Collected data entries
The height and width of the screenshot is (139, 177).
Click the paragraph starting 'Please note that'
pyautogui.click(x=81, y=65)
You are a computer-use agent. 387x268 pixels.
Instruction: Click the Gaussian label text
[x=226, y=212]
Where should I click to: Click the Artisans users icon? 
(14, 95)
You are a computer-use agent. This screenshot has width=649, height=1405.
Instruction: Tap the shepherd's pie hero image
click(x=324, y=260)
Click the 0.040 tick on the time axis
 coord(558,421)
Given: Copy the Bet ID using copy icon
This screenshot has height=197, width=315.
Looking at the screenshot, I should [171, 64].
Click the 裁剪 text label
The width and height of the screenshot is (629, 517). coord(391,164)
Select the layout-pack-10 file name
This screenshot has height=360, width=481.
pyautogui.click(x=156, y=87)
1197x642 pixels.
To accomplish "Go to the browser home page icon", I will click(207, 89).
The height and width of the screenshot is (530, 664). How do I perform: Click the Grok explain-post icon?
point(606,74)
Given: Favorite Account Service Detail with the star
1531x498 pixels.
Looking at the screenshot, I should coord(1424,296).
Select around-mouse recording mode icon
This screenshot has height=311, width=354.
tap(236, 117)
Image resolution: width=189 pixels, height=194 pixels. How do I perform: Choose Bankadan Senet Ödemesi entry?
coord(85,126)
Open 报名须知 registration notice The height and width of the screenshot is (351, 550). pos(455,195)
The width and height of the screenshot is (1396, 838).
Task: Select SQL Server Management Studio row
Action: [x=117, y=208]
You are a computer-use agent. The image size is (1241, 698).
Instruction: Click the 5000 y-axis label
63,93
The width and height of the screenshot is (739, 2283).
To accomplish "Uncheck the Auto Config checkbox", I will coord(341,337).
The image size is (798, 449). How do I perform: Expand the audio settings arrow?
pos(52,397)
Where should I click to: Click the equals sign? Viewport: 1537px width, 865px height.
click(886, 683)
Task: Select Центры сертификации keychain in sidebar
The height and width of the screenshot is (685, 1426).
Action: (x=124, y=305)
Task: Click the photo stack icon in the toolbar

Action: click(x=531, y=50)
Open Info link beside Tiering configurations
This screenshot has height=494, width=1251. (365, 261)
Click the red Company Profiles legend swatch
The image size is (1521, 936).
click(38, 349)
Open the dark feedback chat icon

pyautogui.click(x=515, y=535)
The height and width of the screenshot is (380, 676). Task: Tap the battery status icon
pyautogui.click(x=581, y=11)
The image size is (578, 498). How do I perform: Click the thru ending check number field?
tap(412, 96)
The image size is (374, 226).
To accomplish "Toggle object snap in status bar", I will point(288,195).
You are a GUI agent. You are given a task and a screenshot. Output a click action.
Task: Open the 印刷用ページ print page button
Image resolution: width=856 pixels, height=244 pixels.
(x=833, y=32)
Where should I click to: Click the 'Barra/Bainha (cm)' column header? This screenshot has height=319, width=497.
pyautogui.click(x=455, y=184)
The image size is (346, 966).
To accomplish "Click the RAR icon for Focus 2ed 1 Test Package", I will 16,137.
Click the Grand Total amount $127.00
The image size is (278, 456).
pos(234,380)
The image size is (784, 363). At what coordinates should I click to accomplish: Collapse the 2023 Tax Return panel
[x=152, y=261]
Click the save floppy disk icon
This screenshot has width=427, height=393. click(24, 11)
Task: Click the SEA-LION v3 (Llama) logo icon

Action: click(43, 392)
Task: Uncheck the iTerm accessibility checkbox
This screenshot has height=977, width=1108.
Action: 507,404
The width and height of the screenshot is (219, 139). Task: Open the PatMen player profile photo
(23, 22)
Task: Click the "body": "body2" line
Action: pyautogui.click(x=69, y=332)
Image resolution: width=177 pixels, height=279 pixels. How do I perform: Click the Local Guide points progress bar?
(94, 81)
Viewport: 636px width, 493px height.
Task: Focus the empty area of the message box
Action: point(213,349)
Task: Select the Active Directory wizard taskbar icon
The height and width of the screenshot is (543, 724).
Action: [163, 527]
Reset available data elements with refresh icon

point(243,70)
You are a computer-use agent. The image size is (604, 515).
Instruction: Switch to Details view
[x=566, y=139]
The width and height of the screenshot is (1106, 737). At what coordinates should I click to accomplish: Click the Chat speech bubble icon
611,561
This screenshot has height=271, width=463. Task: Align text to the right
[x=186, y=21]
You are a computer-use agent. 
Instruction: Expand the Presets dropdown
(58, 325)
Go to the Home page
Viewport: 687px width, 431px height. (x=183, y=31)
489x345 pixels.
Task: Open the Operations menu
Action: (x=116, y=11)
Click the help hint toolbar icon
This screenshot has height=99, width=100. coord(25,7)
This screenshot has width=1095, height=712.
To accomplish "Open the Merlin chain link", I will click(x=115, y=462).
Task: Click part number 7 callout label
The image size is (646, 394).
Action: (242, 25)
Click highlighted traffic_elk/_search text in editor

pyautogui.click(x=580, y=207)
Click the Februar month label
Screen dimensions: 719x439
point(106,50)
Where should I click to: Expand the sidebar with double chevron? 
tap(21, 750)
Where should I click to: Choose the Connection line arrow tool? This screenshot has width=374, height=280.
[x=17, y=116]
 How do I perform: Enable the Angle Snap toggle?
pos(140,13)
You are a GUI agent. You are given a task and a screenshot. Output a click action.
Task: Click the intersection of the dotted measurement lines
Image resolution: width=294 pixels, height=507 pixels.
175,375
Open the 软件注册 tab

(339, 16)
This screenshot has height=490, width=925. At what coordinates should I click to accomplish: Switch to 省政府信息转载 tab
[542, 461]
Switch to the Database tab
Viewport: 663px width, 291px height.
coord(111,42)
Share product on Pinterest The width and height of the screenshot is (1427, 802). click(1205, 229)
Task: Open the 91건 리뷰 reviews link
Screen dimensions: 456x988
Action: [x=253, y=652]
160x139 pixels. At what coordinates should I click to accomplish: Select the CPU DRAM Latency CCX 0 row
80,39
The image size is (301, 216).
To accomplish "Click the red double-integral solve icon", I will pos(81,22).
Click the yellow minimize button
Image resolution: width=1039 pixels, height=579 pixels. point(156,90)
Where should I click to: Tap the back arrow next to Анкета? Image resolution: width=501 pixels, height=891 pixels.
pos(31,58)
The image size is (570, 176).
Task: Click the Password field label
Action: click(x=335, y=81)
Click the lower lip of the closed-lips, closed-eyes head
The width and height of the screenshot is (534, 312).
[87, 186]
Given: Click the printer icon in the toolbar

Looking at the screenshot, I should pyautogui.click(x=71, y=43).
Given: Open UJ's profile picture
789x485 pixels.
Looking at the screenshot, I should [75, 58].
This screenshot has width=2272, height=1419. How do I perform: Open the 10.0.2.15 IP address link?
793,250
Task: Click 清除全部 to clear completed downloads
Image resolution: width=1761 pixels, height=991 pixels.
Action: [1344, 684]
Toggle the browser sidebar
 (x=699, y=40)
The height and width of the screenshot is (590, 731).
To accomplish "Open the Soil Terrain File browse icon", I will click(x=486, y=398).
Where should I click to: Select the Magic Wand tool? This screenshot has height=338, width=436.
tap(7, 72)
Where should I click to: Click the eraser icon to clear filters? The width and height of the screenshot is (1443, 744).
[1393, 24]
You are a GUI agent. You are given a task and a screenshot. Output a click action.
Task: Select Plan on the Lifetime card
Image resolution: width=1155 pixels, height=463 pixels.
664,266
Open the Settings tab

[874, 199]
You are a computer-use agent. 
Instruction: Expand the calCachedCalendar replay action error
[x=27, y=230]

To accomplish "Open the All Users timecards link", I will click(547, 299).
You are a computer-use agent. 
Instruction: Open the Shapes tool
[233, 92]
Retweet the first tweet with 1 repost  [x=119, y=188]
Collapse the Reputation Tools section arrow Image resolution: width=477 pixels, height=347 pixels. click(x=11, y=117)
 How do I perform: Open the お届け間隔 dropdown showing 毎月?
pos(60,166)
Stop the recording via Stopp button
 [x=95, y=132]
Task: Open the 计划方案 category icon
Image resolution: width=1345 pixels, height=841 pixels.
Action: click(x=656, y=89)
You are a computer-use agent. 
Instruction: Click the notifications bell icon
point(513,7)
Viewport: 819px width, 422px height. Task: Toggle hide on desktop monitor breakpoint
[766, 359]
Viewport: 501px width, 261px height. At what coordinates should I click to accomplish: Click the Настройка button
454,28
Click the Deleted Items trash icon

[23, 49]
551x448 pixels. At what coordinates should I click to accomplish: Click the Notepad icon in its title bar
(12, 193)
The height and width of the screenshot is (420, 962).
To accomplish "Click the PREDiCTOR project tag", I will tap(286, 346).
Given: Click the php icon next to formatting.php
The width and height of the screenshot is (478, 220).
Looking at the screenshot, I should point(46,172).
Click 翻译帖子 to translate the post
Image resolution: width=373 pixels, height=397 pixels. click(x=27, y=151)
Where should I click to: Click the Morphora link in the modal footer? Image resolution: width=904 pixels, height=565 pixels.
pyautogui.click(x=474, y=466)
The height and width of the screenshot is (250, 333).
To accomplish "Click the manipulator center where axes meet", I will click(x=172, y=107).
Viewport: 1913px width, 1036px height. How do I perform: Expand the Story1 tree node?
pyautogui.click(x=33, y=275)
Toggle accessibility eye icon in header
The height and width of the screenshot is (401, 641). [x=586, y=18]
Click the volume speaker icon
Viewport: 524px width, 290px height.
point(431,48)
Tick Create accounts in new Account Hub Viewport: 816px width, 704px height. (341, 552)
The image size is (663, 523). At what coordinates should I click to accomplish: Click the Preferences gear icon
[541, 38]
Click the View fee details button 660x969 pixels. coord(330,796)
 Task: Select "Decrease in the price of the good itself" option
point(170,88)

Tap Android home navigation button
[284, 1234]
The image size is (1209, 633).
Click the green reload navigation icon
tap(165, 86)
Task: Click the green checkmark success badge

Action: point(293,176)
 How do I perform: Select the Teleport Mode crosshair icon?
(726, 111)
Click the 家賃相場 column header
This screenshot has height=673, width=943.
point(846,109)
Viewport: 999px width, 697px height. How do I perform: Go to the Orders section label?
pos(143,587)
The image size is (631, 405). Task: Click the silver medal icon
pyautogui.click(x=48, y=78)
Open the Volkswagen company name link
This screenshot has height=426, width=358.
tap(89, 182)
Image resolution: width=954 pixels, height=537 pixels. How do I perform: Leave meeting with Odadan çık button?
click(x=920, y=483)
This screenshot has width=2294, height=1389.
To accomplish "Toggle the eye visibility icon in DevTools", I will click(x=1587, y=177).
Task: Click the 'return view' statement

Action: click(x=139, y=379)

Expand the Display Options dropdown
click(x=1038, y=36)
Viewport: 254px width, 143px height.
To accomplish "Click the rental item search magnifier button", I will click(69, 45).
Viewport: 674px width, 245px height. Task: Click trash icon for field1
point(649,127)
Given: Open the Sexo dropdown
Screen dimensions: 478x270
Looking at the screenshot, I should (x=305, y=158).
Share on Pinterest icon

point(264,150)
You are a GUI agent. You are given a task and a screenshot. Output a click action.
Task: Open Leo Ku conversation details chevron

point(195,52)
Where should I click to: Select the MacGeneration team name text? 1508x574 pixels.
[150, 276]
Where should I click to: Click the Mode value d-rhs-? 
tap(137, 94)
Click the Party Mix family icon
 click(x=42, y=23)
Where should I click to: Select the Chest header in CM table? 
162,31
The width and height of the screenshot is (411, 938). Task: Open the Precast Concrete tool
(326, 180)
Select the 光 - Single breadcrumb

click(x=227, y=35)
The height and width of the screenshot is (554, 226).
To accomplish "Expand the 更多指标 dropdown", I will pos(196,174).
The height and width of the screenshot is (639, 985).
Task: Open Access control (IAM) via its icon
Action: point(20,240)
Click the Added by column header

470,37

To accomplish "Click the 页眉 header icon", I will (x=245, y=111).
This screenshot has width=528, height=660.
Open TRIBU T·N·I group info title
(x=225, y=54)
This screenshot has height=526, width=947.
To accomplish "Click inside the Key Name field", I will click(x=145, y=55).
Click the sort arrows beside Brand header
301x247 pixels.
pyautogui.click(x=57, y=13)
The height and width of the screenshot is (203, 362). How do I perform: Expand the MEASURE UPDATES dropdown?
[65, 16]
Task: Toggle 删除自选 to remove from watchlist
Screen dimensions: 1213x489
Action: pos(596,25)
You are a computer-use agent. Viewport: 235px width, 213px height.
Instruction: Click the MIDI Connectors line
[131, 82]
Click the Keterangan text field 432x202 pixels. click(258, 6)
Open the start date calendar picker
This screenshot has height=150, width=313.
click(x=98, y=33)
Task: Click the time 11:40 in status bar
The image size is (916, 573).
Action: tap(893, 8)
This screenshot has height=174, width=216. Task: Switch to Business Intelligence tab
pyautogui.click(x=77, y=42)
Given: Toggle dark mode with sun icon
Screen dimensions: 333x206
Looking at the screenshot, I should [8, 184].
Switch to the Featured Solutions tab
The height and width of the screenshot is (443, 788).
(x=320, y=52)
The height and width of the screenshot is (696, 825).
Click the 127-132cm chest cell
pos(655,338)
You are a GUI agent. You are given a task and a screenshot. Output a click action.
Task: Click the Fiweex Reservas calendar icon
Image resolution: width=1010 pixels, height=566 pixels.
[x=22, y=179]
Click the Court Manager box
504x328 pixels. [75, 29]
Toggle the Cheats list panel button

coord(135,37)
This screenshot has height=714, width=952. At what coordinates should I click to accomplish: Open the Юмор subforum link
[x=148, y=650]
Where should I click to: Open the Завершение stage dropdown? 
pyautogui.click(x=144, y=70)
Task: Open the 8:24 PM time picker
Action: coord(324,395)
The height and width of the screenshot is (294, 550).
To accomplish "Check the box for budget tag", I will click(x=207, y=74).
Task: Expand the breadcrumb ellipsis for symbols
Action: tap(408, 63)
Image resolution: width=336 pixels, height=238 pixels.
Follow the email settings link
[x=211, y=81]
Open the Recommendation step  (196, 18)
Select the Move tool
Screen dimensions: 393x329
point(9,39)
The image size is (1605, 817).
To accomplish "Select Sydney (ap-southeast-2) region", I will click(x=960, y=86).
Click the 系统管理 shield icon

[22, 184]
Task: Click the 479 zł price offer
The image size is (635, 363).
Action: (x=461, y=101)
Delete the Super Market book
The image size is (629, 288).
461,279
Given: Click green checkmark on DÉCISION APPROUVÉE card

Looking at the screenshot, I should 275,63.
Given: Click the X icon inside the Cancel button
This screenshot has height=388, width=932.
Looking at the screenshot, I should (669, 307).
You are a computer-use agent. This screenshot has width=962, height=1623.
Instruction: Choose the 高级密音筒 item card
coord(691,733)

Work instructions
Read through the data above. Report each line that has the word "Account".

Your solution
Given: Favorite Account Service Detail with the star
Tick Create accounts in new Account Hub Viewport: 816px width, 704px height. (341, 552)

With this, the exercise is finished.